Algumas instituições, porém, já tomaram medidas para o cumprimento da decisão. O Instituto Federal de São Paulo, por exemplo, decidiu suspender por tempo indeterminado o pagamento de adicional noturno, promoções e horas extras em função do ofício expedido pelo MEC. O IFRS decidiu não se manifestar oficialmente ainda por avaliar que as informações sobre o teor do ofício ainda não estão claras o suficiente. O tema será tratado esta semana na reunião do Conselho Nacional das Instituições da Rede Federal de Educação Profissional, Científica e Tecnológica (Conif) em Brasília, da qual o reitor do IFRS, Júlio Xandro Heck, participará.

“Medida perversa para toda sociedade”

Presidente da ADUFRGS-Sindical, Lúcio Vieira classificou o ofício do Ministério da Educação como uma “medida perversa não só para as universidades e institutos federais, mas para toda a sociedade”. “Estamos acompanhando de perto esse assunto. Estou em Brasília agora para participar da posso de novo presidente do Conselho Nacional das Instituições da Rede Federal de Educação Profissional, Científica e Tecnológica (Conif) e vamos conversar com ele sobre esse tema”, anunciou.

Lucio Vieira destacou dois aspectos no ofício encaminhado pelo MEC às universidades. Em primeiro lugar, assinalou, a medida segue a lógica da emenda do teto dos gastos (Emenda Constitucional 95), que propõe a diminuição do tamanho do Estado e, na área da educação a redução do papel das universidades públicas. “O governo Bolsonaro quer sucatear algo que deveria ser um dos principais patrimônios da sociedade brasileira. Não é por acaso que Paulo Guedes foi indicado para o Ministério da Economia e que, para o Ministério da Educação, foi indicado alguém que não é desta área e que não tem nenhuma condição de gerir essa Pasta. Estamos vivendo um momento doloroso com políticas perversas para toda a sociedade”.
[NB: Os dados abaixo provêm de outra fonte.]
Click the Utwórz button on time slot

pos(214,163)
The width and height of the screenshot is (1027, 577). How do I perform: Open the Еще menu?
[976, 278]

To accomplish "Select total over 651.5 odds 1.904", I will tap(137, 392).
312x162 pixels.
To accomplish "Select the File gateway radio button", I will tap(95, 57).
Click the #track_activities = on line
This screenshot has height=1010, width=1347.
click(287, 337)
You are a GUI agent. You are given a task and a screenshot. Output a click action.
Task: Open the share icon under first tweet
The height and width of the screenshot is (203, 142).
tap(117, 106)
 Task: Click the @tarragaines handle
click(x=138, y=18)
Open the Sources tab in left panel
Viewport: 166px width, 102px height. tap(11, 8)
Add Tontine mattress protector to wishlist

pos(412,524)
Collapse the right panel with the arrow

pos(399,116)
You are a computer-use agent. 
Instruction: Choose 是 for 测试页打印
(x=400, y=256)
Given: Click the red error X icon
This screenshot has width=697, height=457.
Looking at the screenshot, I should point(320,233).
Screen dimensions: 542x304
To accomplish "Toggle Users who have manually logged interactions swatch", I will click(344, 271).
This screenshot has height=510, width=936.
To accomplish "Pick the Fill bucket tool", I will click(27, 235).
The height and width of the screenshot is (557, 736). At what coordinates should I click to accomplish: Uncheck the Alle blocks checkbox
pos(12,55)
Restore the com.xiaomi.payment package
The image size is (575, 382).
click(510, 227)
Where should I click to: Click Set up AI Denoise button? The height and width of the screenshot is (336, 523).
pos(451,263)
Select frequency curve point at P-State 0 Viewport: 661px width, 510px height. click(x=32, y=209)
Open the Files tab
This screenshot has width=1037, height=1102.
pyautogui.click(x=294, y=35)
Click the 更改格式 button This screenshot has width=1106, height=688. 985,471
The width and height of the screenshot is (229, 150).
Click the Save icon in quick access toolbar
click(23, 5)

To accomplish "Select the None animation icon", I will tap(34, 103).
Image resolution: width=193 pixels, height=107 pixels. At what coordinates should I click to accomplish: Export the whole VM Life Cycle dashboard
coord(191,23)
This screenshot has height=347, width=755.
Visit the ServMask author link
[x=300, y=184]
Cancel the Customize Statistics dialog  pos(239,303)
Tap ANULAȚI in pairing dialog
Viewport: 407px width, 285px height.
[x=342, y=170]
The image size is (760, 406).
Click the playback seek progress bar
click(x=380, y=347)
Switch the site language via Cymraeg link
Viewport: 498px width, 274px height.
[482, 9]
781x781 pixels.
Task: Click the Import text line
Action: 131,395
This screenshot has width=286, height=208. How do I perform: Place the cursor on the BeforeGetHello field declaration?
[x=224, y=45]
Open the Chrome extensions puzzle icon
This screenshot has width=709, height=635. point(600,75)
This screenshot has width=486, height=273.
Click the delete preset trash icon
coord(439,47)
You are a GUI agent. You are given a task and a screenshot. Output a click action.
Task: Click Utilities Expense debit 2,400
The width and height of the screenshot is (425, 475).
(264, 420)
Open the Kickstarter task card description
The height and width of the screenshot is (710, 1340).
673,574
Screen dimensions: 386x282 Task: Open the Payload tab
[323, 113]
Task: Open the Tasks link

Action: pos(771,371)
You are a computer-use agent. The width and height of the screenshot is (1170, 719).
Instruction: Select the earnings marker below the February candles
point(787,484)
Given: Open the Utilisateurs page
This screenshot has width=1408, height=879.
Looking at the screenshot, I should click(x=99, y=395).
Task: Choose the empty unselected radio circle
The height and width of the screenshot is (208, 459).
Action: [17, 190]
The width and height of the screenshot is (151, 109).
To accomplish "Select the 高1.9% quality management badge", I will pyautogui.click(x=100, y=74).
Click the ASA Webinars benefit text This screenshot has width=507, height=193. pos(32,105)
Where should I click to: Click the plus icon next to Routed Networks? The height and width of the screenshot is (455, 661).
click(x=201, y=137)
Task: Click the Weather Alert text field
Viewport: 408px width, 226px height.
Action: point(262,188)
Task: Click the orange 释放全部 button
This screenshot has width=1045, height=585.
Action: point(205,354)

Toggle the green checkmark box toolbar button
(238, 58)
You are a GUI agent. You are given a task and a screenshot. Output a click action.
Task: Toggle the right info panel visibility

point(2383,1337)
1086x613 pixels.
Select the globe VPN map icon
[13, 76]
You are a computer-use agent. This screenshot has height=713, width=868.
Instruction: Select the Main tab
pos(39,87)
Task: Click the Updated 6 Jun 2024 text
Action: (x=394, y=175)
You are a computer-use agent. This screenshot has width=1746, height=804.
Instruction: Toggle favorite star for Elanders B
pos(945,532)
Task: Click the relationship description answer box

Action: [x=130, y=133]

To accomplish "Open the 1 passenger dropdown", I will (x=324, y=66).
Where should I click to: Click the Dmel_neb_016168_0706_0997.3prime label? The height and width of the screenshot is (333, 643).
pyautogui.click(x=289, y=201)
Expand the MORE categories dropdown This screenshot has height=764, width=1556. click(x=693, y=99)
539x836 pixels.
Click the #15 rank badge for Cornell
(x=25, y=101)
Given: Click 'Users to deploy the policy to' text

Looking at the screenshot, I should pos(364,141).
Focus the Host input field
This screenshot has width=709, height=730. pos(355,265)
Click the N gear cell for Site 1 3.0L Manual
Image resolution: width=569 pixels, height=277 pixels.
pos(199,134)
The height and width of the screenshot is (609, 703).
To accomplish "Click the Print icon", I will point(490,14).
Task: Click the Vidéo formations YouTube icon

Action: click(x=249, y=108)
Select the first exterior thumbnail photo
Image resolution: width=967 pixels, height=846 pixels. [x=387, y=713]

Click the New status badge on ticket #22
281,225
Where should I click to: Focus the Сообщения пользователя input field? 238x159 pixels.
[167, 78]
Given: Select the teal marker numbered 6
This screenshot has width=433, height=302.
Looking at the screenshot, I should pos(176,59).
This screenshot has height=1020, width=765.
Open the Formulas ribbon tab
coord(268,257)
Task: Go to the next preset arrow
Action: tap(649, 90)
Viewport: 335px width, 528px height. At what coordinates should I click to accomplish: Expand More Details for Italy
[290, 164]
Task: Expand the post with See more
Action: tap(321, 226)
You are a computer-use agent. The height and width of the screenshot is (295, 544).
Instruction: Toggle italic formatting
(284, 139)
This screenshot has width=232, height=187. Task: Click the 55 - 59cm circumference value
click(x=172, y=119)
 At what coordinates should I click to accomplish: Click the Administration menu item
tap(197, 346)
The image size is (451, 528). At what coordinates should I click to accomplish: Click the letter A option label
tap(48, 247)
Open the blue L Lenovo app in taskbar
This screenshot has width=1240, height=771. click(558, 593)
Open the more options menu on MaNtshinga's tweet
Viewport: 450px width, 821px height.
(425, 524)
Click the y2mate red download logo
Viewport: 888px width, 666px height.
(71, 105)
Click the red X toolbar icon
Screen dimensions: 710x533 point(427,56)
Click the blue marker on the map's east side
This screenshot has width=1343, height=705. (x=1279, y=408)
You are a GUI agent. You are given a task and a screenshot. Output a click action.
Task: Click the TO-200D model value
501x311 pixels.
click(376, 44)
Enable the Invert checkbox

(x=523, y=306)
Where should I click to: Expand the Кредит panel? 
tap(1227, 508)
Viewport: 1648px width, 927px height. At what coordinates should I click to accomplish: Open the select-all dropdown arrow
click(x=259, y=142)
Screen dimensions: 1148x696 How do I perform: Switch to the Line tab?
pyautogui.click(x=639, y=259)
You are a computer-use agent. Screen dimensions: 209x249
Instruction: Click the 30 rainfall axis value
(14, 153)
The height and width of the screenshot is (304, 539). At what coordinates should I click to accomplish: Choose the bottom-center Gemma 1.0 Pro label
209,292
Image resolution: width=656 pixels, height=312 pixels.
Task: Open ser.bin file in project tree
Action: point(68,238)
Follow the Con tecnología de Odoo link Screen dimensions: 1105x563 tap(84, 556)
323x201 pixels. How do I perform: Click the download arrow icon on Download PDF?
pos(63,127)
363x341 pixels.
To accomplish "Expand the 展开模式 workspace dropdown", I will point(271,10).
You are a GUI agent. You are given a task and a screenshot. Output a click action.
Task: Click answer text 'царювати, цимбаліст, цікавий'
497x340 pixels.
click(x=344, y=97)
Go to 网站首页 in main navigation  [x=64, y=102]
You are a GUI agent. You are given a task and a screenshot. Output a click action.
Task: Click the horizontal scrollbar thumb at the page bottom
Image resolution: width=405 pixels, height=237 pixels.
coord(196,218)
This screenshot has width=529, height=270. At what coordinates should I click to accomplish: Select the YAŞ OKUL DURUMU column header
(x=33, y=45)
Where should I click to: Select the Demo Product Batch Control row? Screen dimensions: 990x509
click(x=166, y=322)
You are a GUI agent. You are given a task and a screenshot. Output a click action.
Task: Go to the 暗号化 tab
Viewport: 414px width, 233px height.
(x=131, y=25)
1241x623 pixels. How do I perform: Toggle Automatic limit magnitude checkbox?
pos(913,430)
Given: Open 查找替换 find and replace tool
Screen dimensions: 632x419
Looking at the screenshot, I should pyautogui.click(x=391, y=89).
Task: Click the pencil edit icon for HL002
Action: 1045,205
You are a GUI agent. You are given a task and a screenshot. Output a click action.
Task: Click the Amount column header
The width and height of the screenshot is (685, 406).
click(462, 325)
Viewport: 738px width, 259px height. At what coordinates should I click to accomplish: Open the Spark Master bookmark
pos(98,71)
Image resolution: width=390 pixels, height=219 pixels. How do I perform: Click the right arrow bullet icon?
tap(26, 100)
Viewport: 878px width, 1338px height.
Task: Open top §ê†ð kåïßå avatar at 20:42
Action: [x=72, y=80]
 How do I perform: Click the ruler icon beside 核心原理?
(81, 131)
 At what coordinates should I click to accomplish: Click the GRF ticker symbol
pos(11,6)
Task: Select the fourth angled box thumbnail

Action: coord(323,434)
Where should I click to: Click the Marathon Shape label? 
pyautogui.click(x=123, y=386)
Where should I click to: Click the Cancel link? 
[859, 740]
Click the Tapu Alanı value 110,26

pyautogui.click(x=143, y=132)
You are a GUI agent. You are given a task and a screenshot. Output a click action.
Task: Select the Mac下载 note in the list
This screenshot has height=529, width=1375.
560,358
Em segundo lugar, o presidente da ADUFRGS-Sindical chamou a atenção para o caráter ilegal da medida que pretende levar os reitores a descumprirem a lei. “Como é que os reitores vão agir frente a uma determinação ilegal, para que não cumpram a lei. Vamos conversar com reitores defendendo que mantenham uma posição de unidade em defesa da observância da lei que regula a carreira de professores e servidores. Os reitores têm que cumprir a lei, fazendo o que ela determina que deve ser feito. Eles não podem abrir mão disso, como agentes públicos eleitos para atuarem como dirigentes das instituições. Lucio Vieira anunciou que o sindicato conversará também com parlamentares e com o Ministério Público Federal para discutir ações que garantam os recursos públicos necessários para o funcionamento das universidades e institutos federais.